▶ _ТЕКСТ УПРАЖНЕНИЯ_:
<<<<

Но количество информации, которую мы получаем, это вообще уже на грани того, что человеческий мозг может принять. И это произошло за последние несколько десятков лет. Уже газета — это был перелом, а сейчас интернет — это уже такой перелом, что мы даже не знаем, сможет ли человеческий мозг все это переработать. Поэтому нам нужны инструменты, чтобы уметь отбирать нужную информацию. Мы таких инструментов себе пока не наработали. Я вижу молодых, они никак не могут понять, что важно, а что не важно, чем надо заниматься, а чем не надо. И я тогда вспоминаю свою бабушку, которая, сидя за столом, когда кто-то хотел открыть рот, сразу перебивала: а ты уверен, что нам надо знать, что ты скажешь? Если нет, то не говори, а если надо — скажи, но подумай, стоит ли нам знать то, что ты скажешь? И если, не дай бог, кто-то хотел сказать, что лук подешевел или подорожал — она говорила: это в кухне надо говорить, прошу за столом не морочить нам голову. Но бабушка имела какой-то свой инструмент селекции. Есть сюжеты, о которых стоит говорить и которыми нельзя заниматься. Жаль, но количество информации, которое на нас обрушивается, гигантское, и здесь мы рискуем вообще потеряться как человечество, как цивилизация, если не найдем средств селекции.

>>>>

▶ _ВАШЕ ЗАДАНИЕ_: Переведите на английский язык это предложение из текста о потоке информации: «Поэтому нам нужны инструменты, чтобы уметь отбирать нужную информацию».

▶ _ДАННЫЕ ДЛЯ АНАЛИЗА_:
<<<<

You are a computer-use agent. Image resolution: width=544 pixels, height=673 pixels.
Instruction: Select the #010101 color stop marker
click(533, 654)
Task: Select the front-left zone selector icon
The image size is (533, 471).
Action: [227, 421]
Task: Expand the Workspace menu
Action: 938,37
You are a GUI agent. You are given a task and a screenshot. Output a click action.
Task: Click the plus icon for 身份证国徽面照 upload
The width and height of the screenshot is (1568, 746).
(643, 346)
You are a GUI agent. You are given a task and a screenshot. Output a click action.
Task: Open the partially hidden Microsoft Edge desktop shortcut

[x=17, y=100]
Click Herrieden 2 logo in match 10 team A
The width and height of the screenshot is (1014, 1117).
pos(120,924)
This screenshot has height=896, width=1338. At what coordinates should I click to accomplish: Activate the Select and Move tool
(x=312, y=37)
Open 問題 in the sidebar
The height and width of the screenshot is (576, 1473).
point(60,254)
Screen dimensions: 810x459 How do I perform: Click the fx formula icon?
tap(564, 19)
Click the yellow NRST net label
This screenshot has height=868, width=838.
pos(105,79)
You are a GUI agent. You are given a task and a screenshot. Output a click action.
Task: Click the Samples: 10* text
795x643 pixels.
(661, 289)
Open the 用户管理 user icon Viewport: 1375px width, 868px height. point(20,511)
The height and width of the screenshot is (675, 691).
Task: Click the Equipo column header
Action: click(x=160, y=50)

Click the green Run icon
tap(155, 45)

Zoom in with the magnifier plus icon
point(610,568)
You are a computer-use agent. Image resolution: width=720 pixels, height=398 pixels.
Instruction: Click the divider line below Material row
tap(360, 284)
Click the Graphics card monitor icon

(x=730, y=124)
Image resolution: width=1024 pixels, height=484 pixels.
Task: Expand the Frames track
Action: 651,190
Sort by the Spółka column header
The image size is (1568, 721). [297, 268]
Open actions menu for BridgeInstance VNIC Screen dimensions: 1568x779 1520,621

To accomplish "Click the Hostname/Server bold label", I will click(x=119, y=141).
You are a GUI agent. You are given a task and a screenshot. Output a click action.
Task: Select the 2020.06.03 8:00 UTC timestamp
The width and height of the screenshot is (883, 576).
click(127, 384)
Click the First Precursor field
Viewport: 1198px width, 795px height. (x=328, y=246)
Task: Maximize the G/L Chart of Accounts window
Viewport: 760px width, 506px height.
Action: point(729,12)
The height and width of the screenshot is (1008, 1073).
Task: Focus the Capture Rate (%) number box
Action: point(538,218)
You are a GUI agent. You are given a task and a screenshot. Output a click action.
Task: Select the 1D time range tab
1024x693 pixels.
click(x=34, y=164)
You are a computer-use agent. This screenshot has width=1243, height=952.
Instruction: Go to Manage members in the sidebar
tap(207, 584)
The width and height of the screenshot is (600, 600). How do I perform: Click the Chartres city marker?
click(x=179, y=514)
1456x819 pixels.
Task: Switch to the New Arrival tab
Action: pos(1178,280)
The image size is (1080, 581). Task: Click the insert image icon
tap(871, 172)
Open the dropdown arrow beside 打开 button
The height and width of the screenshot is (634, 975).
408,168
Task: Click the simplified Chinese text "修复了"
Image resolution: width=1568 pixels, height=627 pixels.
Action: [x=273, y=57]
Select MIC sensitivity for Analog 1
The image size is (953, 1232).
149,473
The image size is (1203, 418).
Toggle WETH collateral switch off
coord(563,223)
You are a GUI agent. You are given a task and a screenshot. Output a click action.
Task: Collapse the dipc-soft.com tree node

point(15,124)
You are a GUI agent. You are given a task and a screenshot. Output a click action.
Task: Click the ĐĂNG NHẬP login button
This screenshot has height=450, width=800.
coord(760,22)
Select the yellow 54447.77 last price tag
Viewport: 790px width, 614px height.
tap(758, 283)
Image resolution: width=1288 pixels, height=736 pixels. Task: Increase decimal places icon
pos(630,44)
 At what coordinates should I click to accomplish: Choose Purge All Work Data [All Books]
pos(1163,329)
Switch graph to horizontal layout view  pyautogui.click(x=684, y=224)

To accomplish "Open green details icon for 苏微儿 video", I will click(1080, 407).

>>>>

▶ _ОТВЕТ_: That is why we need tools so that we can pick out the information we need.